1. Marylou Corino – 731.5 (RIF #410)
2. Patricia Klein – 685.7 (RIF #450)
3. Carol Earles – 681.2 (RIF #287)
4. Teal Clark – 643.9 (RIF #473)
5. Andrea Kooiman – 642.8 (RIF #404)
6. Diane Bolton – 559.6 (RIF #159)
7. Belinda Young – 448.6 (RIF #358)
8. Heather Zeigler – 386.78 (RIF #246)
9. Angie Whitworth Pace – 381.2 (RIF #447)
10. Nicole Eldridge – 357 (RIF #446)
11. Leslie Harwell – 339.1 (RIF #417)
12. Amanda Staggs – 313.9 (RIF #210)
13. Suzanne Michelson – 306.1 (RIF #280)
14. Christa Baker – 283.2 (RIF #436)
15. Cheryl Bryll – 280.9 (RIF #432)
16. Christy Scott – 265.4 (RIF #231)
17. Tiffani Glass – 220 (RIF #328)
18. Aimee Shilling – 208.8 (RIF #418)
19. Christy Bowers – 205.77 (RIF #60)
20. Kim Crowe – 187.3 (RIF #245)
21. Lisa Gonzales – 127.2 (RIF #5)
22. Alicia Eno – 127.2 (RIF #126)
23. Shannon Miller – 123.1 (RIF #338)
24. Ines Cooper – 120.5 (RIF #448)
25. Marj Mitchell – 115.1 (RIF #4)
26. Julia Beavers – 94.2 (RIF #339)
27. Donna Dworak – 92 (RIF #310)
28. Heather Shoemaker – 91.7 (RIF #44)
29. Erin Goetz – 84.1 (RIF #443)
30. Jennifer Hatcher – 81.7 (RIF #323)
31. Michelle Bishof – 52.4 (RIF #285)
32. Sue Stephens-Wright – 26.2 (RIF #321)
33. Helen McMullin – 26.2 (RIF #390)
34. Debra Jacildo – 19.1 (RIF #98)
35. Laura Ann Evanoika – 13.1 (RIF #433)

Here are a few numbers to wrap your mind around:
In 2015, 11 Run It Fast members finished the Last Annual Vol State 500k, meaning that RIF covered 3,454 miles at one race, in one year. Just from what I can tell at taking a quick look, it looks as though RIF members from 2011 to present have finished LAVS 31 times. That is 10,048 miles on one course. That does not count the miles covered up to a DNF, and I’m sure there are probably a few finishes that I missed in counting. Still, that number is the equivalent of running from the east coast to the west coast roughly 3.14 times. That is a lot of miles and extremely impressive.

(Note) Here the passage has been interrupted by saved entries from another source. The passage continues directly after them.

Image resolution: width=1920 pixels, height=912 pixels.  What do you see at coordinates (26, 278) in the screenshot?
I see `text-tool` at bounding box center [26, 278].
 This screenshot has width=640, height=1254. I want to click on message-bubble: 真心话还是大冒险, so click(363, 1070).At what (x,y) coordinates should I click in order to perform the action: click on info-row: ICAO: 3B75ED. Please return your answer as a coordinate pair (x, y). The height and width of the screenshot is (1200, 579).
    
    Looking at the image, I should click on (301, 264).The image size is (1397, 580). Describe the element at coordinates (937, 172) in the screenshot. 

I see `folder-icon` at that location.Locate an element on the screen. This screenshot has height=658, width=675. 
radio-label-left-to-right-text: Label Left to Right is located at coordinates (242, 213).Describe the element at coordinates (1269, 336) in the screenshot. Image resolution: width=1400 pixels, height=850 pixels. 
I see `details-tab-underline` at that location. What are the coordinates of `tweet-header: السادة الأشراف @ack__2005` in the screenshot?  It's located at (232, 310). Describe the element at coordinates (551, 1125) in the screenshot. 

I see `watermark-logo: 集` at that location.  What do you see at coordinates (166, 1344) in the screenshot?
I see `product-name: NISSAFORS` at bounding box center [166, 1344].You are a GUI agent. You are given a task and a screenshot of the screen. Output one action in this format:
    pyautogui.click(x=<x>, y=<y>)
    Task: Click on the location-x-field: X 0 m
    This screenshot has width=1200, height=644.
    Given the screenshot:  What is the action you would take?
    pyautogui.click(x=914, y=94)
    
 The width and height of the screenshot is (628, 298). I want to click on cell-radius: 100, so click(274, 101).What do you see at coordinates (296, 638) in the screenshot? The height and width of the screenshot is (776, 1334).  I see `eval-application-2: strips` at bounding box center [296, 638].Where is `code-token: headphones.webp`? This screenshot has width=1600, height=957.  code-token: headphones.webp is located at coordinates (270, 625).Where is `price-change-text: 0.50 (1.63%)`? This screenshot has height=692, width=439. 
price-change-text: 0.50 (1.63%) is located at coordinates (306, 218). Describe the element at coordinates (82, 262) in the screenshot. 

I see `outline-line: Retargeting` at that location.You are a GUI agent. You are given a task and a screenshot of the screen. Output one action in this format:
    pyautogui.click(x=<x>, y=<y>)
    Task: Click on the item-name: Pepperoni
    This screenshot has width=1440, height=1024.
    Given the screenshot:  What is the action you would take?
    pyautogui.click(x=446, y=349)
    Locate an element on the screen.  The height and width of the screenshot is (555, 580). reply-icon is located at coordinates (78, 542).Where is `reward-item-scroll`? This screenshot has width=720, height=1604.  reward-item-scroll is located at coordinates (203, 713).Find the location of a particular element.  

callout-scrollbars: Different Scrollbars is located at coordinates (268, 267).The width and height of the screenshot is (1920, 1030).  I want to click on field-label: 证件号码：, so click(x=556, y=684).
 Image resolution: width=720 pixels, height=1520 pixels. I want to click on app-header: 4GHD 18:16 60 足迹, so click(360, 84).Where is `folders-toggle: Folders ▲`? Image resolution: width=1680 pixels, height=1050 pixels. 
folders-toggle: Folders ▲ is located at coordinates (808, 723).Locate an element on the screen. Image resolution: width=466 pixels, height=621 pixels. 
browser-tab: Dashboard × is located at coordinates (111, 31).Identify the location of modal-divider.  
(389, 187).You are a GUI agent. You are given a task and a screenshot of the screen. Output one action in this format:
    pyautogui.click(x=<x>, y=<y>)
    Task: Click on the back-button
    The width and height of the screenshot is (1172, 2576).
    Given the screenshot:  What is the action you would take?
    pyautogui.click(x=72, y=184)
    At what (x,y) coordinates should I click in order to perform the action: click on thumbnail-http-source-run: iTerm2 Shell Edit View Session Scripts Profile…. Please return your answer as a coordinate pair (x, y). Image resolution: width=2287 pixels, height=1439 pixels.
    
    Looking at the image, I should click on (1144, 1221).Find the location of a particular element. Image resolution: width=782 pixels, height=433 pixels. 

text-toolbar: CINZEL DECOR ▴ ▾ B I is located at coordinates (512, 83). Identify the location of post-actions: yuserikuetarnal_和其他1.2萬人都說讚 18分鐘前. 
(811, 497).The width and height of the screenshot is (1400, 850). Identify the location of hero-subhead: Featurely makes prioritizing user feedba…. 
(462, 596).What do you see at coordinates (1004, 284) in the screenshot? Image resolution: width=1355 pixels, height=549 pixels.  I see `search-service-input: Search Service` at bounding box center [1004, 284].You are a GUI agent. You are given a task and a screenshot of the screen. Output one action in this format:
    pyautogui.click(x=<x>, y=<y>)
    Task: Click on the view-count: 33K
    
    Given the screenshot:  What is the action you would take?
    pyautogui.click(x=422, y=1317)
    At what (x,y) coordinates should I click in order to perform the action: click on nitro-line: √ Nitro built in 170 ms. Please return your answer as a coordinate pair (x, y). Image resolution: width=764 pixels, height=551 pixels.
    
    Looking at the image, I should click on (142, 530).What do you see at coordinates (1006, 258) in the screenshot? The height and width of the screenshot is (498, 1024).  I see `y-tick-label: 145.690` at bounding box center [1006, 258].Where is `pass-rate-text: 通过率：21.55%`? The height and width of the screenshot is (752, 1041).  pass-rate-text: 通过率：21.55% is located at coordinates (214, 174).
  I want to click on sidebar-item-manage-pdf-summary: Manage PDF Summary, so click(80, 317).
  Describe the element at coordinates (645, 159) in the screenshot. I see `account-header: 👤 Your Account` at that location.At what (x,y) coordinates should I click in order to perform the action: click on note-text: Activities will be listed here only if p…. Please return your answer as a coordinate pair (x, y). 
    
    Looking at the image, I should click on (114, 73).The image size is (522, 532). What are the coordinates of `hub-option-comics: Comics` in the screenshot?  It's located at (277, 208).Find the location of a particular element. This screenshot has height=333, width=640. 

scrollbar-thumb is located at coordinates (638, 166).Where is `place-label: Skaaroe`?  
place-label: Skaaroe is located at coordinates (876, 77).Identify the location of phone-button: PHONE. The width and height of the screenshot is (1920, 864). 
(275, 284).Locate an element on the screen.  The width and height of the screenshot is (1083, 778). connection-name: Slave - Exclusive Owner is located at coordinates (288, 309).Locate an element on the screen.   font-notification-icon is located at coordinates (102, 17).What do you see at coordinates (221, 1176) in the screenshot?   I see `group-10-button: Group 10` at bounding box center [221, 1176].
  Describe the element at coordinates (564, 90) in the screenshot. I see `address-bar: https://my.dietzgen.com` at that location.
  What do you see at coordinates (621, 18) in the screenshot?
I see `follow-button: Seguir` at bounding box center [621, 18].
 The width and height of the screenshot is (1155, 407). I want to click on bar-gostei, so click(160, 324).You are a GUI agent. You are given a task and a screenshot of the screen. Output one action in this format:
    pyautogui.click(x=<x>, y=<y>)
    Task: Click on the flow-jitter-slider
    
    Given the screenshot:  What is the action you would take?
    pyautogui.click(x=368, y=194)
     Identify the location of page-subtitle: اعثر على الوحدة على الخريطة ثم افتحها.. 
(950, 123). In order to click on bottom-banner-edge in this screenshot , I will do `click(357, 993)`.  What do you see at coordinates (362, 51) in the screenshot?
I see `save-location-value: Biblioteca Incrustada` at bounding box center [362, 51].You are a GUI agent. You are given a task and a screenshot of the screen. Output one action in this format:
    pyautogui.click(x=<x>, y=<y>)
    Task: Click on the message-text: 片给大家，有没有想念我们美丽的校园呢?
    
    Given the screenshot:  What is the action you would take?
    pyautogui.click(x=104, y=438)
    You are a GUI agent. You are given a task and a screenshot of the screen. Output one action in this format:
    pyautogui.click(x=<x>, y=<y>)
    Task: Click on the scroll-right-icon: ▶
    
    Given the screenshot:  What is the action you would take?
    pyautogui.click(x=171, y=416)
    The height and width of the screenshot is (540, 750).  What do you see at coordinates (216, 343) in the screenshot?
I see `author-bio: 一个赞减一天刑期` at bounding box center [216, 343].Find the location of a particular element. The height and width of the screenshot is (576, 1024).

This group of extraordinary people continues to awe me on a daily basis. No matter where you are or what kind of running you’re doing, you are making a difference and there is always someone watching. Someone you are inspiring to get up, get out, and get active. We are all changing peoples lives, even if we don’t realize it.

Happy running!

[Extreme Racer points are rewarded per each racing mile completed. Example: marathon = 26.2 points, half marathon 13.1 points, etc.]